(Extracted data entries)
BEGIN

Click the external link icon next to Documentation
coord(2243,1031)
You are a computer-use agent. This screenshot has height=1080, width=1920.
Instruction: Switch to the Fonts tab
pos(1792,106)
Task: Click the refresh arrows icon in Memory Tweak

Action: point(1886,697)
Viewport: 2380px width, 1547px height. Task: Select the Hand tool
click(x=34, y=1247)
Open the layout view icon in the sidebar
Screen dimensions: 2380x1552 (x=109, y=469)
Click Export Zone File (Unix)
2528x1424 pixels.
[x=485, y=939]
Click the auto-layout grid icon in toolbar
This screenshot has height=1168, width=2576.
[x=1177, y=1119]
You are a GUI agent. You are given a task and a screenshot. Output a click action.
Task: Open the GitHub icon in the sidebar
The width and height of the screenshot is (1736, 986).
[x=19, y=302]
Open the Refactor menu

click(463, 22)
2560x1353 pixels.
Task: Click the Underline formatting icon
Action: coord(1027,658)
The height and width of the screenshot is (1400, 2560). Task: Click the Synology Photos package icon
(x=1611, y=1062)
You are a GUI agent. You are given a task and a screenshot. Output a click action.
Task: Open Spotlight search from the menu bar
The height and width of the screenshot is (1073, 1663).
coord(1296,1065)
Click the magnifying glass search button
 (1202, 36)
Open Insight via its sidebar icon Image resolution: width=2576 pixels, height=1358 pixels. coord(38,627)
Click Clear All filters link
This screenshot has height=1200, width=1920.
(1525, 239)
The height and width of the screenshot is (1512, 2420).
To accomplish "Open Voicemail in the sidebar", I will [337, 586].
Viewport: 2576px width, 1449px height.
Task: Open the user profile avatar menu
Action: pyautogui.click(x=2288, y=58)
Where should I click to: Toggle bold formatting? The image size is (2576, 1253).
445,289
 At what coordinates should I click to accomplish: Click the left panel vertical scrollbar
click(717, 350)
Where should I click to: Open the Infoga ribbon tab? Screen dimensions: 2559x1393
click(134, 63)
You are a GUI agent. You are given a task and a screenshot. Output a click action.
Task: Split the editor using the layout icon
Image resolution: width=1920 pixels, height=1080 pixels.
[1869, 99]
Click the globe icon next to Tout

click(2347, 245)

END

(How to complete this task)
Take the entries above and return all of them exactly.

(Response to this exercise)
Click the external link icon next to Documentation
coord(2243,1031)
You are a computer-use agent. This screenshot has height=1080, width=1920.
Instruction: Switch to the Fonts tab
pos(1792,106)
Task: Click the refresh arrows icon in Memory Tweak

Action: point(1886,697)
Viewport: 2380px width, 1547px height. Task: Select the Hand tool
click(x=34, y=1247)
Open the layout view icon in the sidebar
Screen dimensions: 2380x1552 (x=109, y=469)
Click Export Zone File (Unix)
2528x1424 pixels.
[x=485, y=939]
Click the auto-layout grid icon in toolbar
This screenshot has height=1168, width=2576.
[x=1177, y=1119]
You are a GUI agent. You are given a task and a screenshot. Output a click action.
Task: Open the GitHub icon in the sidebar
The width and height of the screenshot is (1736, 986).
[x=19, y=302]
Open the Refactor menu

click(463, 22)
2560x1353 pixels.
Task: Click the Underline formatting icon
Action: coord(1027,658)
The height and width of the screenshot is (1400, 2560). Task: Click the Synology Photos package icon
(x=1611, y=1062)
You are a GUI agent. You are given a task and a screenshot. Output a click action.
Task: Open Spotlight search from the menu bar
The height and width of the screenshot is (1073, 1663).
coord(1296,1065)
Click the magnifying glass search button
 (1202, 36)
Open Insight via its sidebar icon Image resolution: width=2576 pixels, height=1358 pixels. coord(38,627)
Click Clear All filters link
This screenshot has height=1200, width=1920.
(1525, 239)
The height and width of the screenshot is (1512, 2420).
To accomplish "Open Voicemail in the sidebar", I will [337, 586].
Viewport: 2576px width, 1449px height.
Task: Open the user profile avatar menu
Action: pyautogui.click(x=2288, y=58)
Where should I click to: Toggle bold formatting? The image size is (2576, 1253).
445,289
 At what coordinates should I click to accomplish: Click the left panel vertical scrollbar
click(717, 350)
Where should I click to: Open the Infoga ribbon tab? Screen dimensions: 2559x1393
click(134, 63)
You are a GUI agent. You are given a task and a screenshot. Output a click action.
Task: Split the editor using the layout icon
Image resolution: width=1920 pixels, height=1080 pixels.
[1869, 99]
Click the globe icon next to Tout

click(2347, 245)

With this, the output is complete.